Found at the National Geographic site
Cygnus Loop Supernova
Photograph courtesy J. J. Hester (Arizona State University)/NASA
This 1991 image shows a small portion of the Cygnus Loop supernova remnant. The formation shown here marks the outer edge of an expanding blast wave from a colossal stellar explosion that occurred about 15,000 years ago. The blast wave slams into clouds of interstellar gas, causing it to glow and revealing information about the composition of the gas.
(My comment: this is the consequence of a star's failure to thrive after a time. It is very wise to get the hell out of the neighborhood if you can when something like this is about to happen. Stay informed as best you can.)

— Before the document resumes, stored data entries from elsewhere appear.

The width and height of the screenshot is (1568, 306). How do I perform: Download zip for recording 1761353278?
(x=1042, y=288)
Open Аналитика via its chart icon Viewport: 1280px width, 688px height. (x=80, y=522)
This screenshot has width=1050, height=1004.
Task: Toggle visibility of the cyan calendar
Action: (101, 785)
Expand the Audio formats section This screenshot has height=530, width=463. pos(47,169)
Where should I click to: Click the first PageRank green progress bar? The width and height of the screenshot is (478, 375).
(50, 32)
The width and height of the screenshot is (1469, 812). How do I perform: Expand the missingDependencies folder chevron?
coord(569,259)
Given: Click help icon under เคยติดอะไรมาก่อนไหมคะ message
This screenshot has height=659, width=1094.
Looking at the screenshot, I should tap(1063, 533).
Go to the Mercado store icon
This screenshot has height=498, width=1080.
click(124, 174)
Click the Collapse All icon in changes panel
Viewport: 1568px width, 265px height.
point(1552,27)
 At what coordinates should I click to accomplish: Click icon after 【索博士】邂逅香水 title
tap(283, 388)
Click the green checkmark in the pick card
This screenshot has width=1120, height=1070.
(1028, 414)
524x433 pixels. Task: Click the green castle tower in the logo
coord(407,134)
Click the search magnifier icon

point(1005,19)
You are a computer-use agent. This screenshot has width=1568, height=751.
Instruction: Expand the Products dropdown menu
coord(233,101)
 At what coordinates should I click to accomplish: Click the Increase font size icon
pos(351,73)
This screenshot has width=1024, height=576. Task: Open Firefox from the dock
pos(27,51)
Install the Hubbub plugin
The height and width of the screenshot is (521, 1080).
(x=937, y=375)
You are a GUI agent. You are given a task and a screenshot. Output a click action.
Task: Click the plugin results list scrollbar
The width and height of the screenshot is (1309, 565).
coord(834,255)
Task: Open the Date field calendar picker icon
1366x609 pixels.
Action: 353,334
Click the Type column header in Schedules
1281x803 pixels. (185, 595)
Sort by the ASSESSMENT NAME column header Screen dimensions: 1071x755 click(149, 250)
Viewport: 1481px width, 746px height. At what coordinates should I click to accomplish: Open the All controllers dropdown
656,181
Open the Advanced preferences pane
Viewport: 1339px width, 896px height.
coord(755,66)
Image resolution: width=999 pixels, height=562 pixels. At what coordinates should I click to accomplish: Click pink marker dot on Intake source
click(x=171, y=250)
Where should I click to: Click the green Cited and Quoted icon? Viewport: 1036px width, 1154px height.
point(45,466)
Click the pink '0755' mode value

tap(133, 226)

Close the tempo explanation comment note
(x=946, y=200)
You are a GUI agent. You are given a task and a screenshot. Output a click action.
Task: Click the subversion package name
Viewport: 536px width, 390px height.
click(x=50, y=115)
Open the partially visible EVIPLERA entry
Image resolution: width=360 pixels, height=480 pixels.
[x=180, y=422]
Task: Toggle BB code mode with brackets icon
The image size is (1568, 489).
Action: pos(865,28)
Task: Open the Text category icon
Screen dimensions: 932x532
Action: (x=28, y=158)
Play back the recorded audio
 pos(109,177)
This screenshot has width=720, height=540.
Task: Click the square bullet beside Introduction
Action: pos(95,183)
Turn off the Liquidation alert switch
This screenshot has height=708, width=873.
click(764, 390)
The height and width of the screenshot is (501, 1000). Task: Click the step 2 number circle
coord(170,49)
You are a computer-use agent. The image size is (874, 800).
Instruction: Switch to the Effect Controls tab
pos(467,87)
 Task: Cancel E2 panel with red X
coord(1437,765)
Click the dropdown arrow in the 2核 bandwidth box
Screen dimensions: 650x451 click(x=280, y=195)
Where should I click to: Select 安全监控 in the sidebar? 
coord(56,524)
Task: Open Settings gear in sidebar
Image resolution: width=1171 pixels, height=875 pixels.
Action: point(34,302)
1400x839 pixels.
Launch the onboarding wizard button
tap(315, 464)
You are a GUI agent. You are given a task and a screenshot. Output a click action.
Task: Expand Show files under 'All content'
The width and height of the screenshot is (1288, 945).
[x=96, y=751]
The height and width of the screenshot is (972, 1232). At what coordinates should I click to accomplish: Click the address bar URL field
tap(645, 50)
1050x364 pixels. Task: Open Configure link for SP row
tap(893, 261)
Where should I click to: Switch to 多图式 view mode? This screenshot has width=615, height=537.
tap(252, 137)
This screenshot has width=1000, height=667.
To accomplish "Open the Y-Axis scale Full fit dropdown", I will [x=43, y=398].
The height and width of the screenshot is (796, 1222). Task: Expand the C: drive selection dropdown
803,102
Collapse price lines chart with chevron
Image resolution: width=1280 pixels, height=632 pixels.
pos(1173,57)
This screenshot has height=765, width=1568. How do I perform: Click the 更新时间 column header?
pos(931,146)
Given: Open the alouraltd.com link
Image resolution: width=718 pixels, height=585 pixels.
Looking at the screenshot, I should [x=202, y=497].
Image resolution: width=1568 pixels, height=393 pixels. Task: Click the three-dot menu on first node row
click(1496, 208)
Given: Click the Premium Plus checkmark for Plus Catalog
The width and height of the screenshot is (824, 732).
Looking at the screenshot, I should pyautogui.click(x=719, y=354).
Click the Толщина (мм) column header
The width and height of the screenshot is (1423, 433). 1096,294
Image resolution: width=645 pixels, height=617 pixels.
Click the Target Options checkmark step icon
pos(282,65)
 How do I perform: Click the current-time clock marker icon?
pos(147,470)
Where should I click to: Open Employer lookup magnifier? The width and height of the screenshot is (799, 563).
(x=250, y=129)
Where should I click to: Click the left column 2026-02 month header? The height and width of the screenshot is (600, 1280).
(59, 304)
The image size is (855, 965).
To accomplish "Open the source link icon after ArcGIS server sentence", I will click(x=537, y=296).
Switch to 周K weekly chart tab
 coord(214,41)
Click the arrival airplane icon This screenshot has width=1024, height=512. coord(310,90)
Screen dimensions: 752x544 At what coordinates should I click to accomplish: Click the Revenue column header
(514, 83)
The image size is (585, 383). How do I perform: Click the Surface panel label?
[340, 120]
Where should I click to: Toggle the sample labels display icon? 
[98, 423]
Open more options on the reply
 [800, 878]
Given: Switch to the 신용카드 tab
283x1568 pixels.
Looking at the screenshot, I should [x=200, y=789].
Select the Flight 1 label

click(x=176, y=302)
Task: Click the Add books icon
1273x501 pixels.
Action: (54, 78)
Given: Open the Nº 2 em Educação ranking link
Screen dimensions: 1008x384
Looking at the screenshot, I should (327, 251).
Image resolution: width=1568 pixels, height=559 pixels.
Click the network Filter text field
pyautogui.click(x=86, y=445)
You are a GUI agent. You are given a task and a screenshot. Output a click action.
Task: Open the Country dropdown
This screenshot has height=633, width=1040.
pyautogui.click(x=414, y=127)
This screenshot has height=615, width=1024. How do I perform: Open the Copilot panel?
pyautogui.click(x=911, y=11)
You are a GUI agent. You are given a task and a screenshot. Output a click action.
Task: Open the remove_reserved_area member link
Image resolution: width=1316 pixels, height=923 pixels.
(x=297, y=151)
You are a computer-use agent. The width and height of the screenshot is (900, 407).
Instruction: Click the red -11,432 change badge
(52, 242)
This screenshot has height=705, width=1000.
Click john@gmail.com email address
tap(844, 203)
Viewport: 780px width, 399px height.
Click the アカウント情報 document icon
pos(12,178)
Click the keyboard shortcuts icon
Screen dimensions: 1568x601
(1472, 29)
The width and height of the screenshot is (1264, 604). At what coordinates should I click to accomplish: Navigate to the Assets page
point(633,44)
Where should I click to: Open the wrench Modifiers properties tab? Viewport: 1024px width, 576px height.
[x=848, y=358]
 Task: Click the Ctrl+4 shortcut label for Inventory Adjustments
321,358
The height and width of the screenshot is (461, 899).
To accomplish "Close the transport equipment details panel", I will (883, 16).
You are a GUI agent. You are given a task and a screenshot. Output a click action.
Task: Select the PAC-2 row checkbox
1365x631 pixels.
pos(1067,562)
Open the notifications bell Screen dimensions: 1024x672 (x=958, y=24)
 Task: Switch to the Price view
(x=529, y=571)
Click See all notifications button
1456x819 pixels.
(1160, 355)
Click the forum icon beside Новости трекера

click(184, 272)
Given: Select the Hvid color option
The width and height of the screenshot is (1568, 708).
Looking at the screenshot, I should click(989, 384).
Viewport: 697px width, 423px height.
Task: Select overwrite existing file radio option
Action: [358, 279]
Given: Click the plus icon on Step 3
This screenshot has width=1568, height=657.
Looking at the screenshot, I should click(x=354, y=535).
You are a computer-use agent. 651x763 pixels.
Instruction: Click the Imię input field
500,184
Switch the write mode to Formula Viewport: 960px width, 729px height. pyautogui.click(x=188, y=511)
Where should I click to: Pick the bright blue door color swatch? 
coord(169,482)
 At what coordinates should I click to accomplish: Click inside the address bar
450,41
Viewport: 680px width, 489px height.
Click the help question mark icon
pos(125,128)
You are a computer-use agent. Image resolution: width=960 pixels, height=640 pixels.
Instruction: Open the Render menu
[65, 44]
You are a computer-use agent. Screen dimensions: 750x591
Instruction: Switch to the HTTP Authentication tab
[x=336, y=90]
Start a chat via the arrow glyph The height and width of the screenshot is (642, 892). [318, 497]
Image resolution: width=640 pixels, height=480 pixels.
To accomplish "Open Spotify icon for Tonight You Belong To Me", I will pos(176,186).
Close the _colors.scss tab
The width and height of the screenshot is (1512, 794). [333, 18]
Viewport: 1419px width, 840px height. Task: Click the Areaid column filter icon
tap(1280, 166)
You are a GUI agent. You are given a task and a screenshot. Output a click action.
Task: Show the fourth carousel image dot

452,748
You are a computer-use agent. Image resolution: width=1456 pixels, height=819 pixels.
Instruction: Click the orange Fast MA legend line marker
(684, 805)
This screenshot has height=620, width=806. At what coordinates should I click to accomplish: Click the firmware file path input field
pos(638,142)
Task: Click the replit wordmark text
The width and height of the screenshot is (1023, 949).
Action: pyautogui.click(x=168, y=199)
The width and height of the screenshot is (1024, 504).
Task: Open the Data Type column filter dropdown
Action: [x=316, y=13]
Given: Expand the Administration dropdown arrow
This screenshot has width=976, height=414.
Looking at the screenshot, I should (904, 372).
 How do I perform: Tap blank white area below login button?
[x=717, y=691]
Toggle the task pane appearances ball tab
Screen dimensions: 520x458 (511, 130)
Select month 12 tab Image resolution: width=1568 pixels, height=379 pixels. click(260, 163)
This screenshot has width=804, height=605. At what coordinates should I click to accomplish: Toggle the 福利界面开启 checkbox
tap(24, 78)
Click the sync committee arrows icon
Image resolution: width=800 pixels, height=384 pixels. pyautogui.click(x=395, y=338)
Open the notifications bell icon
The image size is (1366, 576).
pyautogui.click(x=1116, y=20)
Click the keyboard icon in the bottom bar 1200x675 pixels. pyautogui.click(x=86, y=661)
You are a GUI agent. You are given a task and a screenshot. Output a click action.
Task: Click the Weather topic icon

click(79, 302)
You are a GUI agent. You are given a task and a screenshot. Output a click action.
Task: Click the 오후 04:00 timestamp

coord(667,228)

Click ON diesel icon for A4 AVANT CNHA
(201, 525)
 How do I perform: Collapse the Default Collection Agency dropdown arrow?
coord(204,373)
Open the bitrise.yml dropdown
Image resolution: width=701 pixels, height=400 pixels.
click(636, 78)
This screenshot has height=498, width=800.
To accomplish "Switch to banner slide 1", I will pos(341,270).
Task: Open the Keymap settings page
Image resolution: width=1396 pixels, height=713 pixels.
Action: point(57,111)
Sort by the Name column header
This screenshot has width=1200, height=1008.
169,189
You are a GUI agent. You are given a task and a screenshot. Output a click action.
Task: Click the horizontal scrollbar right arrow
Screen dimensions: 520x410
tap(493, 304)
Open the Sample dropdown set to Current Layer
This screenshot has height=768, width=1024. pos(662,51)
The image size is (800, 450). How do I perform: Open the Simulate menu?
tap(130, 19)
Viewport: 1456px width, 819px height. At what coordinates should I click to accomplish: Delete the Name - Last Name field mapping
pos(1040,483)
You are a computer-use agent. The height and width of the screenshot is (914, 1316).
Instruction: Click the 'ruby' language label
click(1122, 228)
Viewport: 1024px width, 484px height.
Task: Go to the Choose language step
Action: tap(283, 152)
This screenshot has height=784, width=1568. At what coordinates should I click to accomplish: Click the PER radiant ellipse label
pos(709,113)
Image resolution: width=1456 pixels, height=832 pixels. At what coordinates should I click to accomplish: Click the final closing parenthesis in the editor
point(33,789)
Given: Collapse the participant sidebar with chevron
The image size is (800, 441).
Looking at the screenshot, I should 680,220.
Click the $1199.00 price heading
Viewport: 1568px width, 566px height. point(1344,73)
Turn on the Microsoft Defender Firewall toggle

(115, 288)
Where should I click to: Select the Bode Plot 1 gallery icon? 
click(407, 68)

One should always consider the consequences, both near and far. One thing is just guaranteed: that you don't know what the consequences are will not matter when it is time to pay the piper. This is the worst part of our overly complex world, that we each and every one are busy paying consequences we never intended for our well meant but ignorant actions. No one escapes this. Some of us realize and turn deliberate sometimes. If you are going to pay steep unintended prices you might as well lean into them and create spectacular outcomes.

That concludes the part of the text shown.